Questo errore comporta due conseguenze negative: in primo luogo, la dispersione in una serie di incentivi sottrarrebbe risorse a quelli più efficaci; in secondo luogo, potrebbe risultare difficile per le imprese comprendere quali incentivi sono disponibili e come accedervi.
Un approccio più efficace consiste nel concentrarsi su poche misure significative e mirate, che possano coprire diverse aree industriali e promuovere l'innovazione, la produttività e la creazione di posti di lavoro. Naturalmente, questo richiede scelte e, di conseguenza, la capacità del Governo di gestire il dissenso delle categorie meno privilegiate.
Nell’ambito dell'innovazione tecnologica e dell'inclusività in senso ampio, è cruciale considerare che la tecnologia ha già avuto e avrà sempre più impatti sul mondo del lavoro e sulla vita delle persone.
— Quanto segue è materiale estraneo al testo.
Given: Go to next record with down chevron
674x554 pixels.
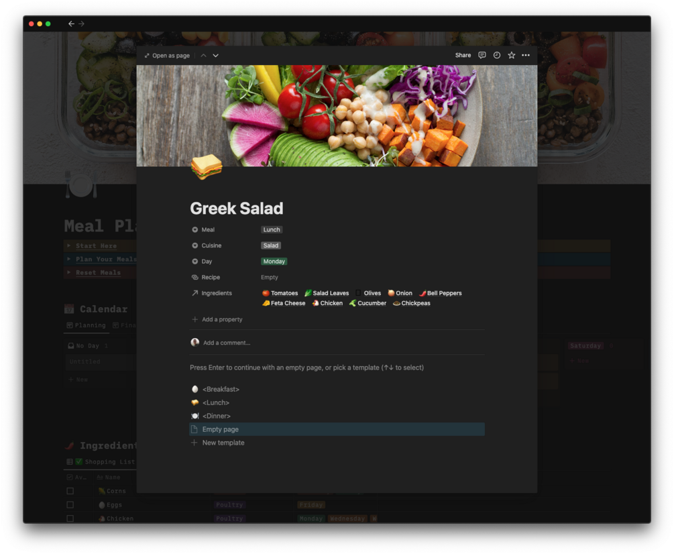Looking at the screenshot, I should (215, 56).
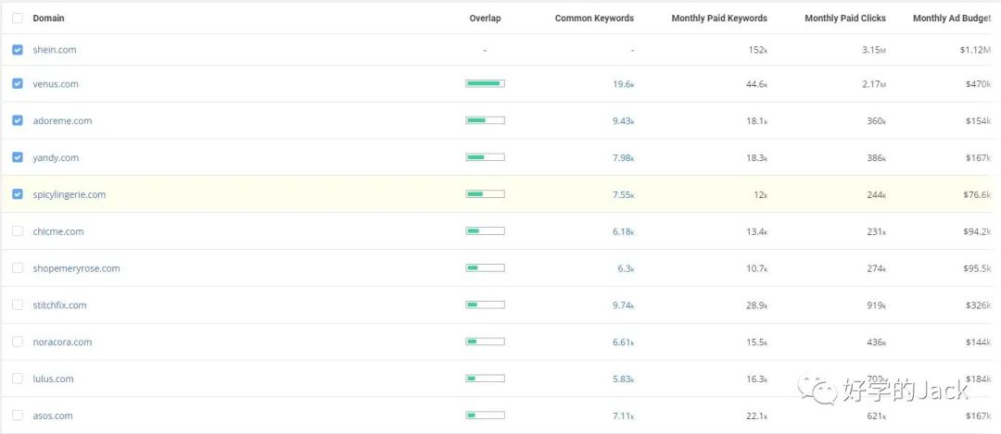Open the venus.com domain link
The width and height of the screenshot is (1001, 434).
pos(56,84)
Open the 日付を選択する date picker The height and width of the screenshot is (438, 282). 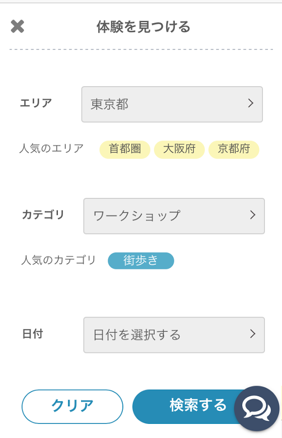point(174,335)
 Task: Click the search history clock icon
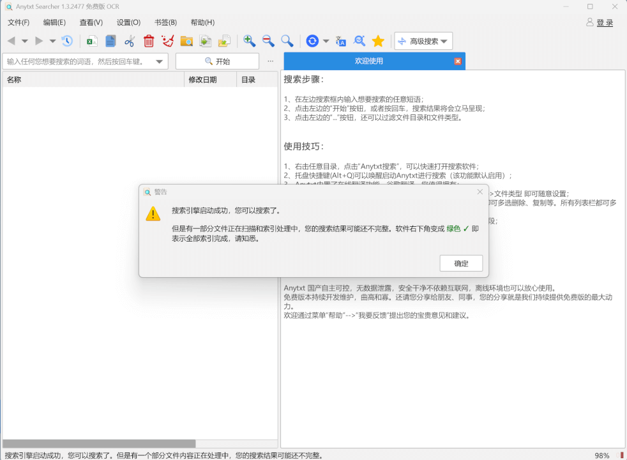(67, 40)
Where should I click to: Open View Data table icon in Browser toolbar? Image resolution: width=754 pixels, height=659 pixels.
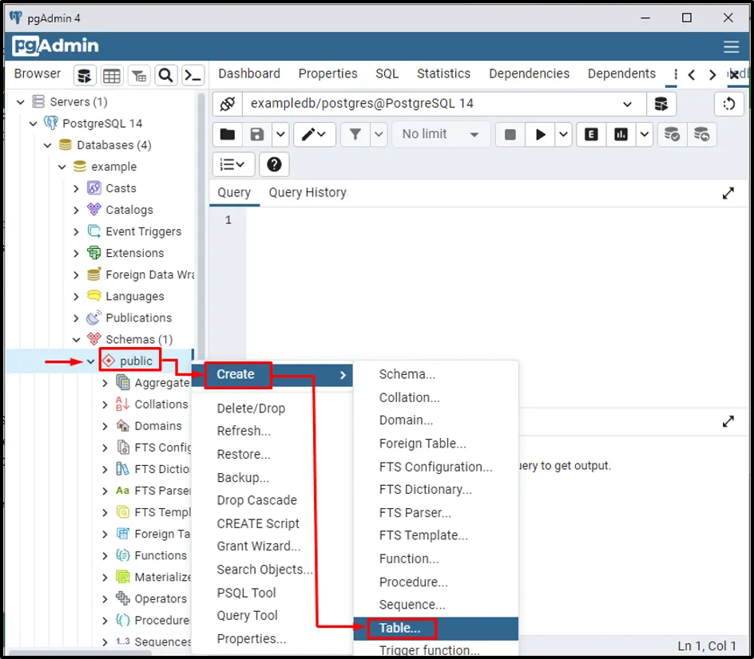coord(112,75)
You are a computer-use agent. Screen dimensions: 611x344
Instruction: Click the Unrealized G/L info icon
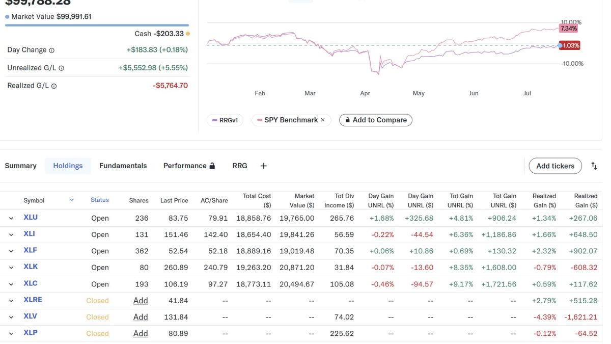pyautogui.click(x=61, y=68)
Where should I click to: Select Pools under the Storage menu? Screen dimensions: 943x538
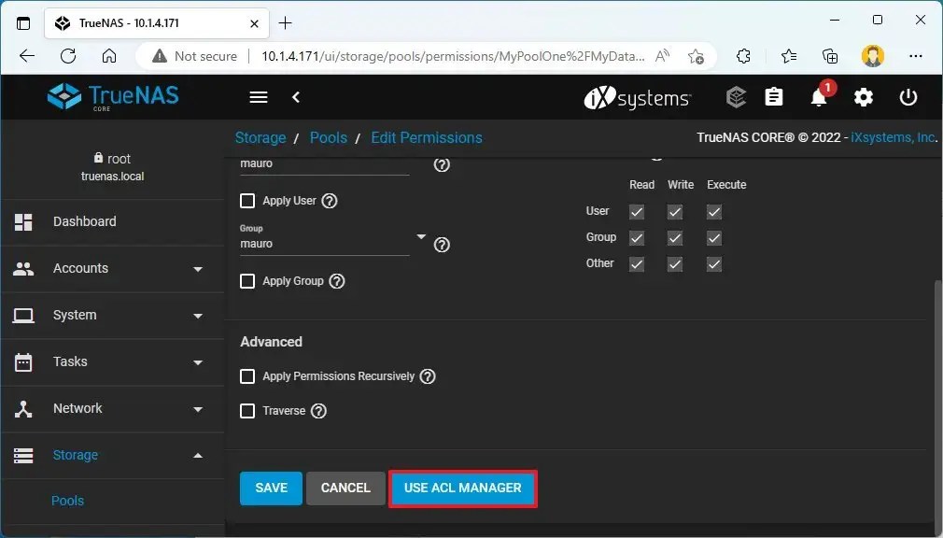(67, 501)
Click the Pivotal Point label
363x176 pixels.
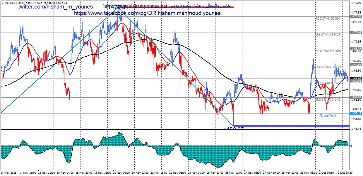pos(328,116)
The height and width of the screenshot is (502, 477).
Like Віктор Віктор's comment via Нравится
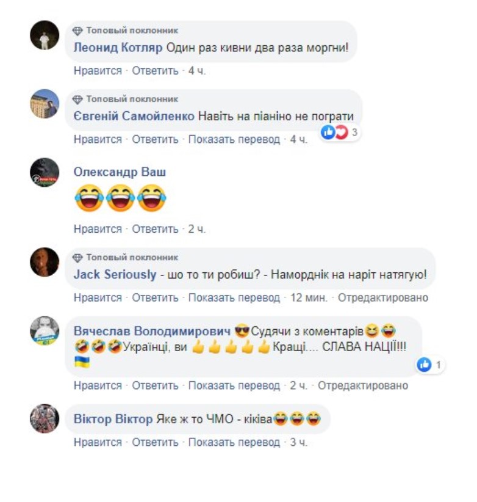[x=98, y=442]
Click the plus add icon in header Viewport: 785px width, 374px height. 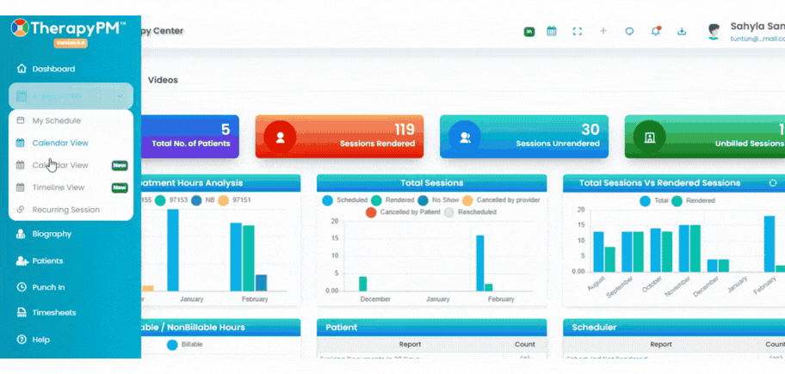pos(603,31)
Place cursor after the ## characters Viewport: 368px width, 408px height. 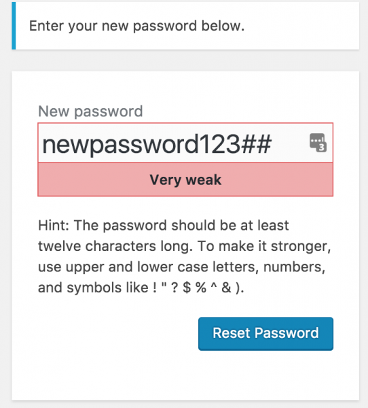(272, 144)
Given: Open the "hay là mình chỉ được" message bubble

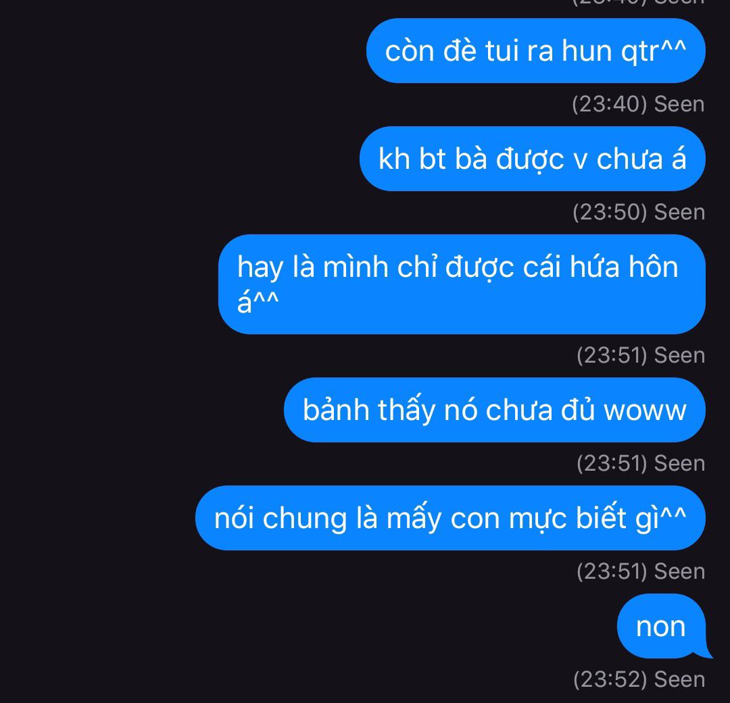Looking at the screenshot, I should (x=462, y=284).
Questo sottolinea l'importanza che tutti i progetti di innovazione tengano conto, in una prospettiva inclusiva, delle nuove protezioni e opportunità destinate ai lavoratori che saranno colpiti dalla trasformazione tecnologica.
Risulta dunque evidente il notevole avanzamento richiesto nel passaggio dalla Industria 4.0 alla Transizione 5.0. Questo cambiamento riguarda principalmente il superamento del modello attuale basato sull'estrazione nella produzione e nel consumo, volto invece a muoversi verso un paradigma di "economia circolare". Tale approccio è capace di stabilire un nuovo equilibrio tra il capitale umano, finanziario e l'ambiente naturale, promuovendo una maggiore resistenza e resilienza dei nostri sistemi economici e produttivi di fronte alle future perturbazioni, che vanno dalle crisi finanziarie alle pandemie.
L'urgenza si fa pressante e pertanto è imperativo che, al più presto possibile, coloro che ricoprono ruoli istituzionali e hanno il compito di avviare questo processo, iniziando dal dipartimento competente (ovvero il MIMIT), intraprendano una fase di ascolto, confronto e concertazione.
Per realizzare una transizione che possa ancorare il nostro sistema economico e produttivo al modello di sviluppo che sta emergendo in ambito europeo con l'etichetta di Transizione 5.0, è indispensabile sostenere un dialogo costante, sistematico e costruttivo con le diverse rappresentanze del mondo delle professioni e delle imprese.
È fondamentale rendersi conto che l'obiettivo che si vuole raggiungere richiederà un cambiamento culturale e di paradigma, il quale potrà dare i suoi frutti soltanto se condiviso da tutti.